In my experience, fire doors are often overlooked from the point of specification right through to the installation and continued inspection and maintenance. Typically we find that 90% of the fire doors we survey have issues requiring attention. Even now, it is common to observe new fire doors installed by tradespersons who do not have the required understanding or competence, resulting in doors that do not meet their fire performance requirements and which have potentially invalidated their certification. If they are then inspected by a person who is not competent to do so, they remain in situ in a state of non-compliance.
“But it’s just a door” is a phrase I’ve heard many times, and which itself confirms an obvious shortfall in the knowledge and understanding of the crucial part these life safety products play within the construction industry.
Four years on from Grenfell, sadly, it appears many property owners are awaiting the new legislative changes in order to act. Unfortunately, many property owners and duty holders are still appointing the lowest bidding contractor, possibly without understanding the importance of the key factors such as competence and third-party accreditation, or the benefits of certified products such as fire door sets.

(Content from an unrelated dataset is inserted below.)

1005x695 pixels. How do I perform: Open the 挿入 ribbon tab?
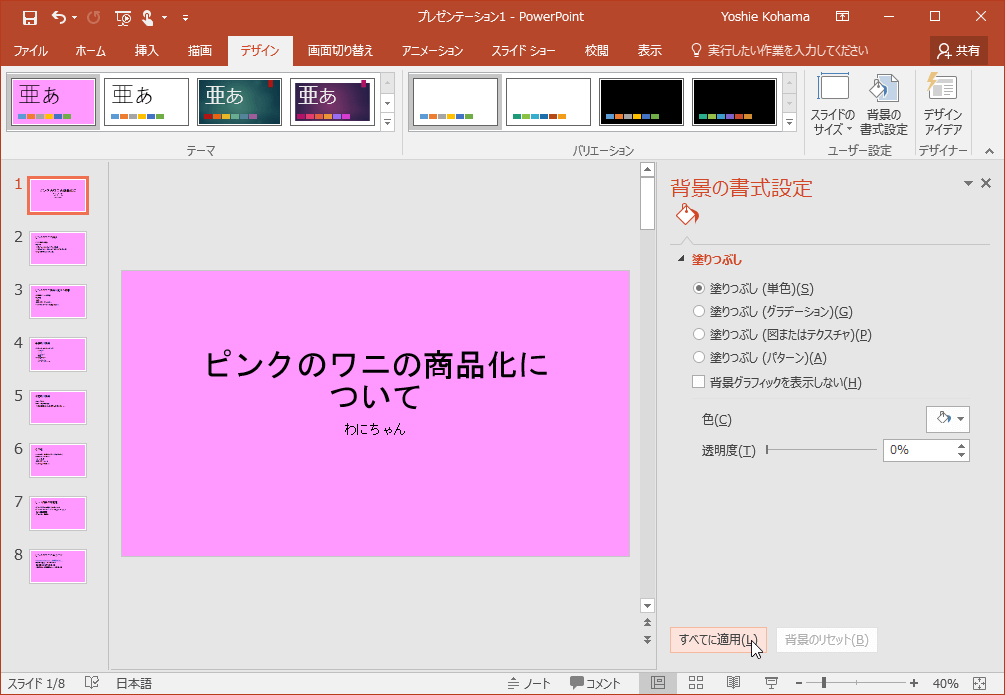[146, 48]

In addition, it’s clear from undertaking thousands of fire door inspections that some landlords continue to neglect or not manage the need for regular inspection, as defined in the Building Regulations and British Standards, and are not putting any measures in place. Therefore, unwittingly eroding performance, suitability, occupant safety, and ultimately compliance with Fire Safety Regulations.
Some of the most common and recurring issues we see, whilst undertaking fire door inspections, relate to the smoke seals and gaps between the door edges and frame. We often find that smoke seals are not continuous around the door or frame and are interrupted at the positions of ironmongery. This is usually where combined intumescent and smoke seals are used, leaving areas around the frame where smoke can pass through. Gaps above 4mm are often most commonly seen at the head and closing edges of fire doors.
Fire doors are heavy, and the correct grade of hinge must be used to support this weight and alleviate the potential for the doors to drop. A regular routine maintenance and inspection regime in line with the recommendations in the British Standards (minimum six months) is imperative in ensuring the performance of fire doors are upheld and preserved.
Smoke inhalation is the primary cause of injury and death in a fire situation and a more significant threat to occupants than the fire itself. Fire doors are designed to ‘compartmentalise’ smoke in the same way they do fire. This alone is reason to ensure your fire doors are fitted and maintained regularly, using competent persons or accredited fire contractors, fire risk assessors and surveyors. In addition, smoke seals should have the ability to restrict the passage of smoke travelling through compartments or sub-compartments of a building, enabling escape routes to be protected and utilised at all times and without causing harm. Containing smoke to the area of the origin of fire is critical and will no doubt significantly contribute to preserving the safety of building users.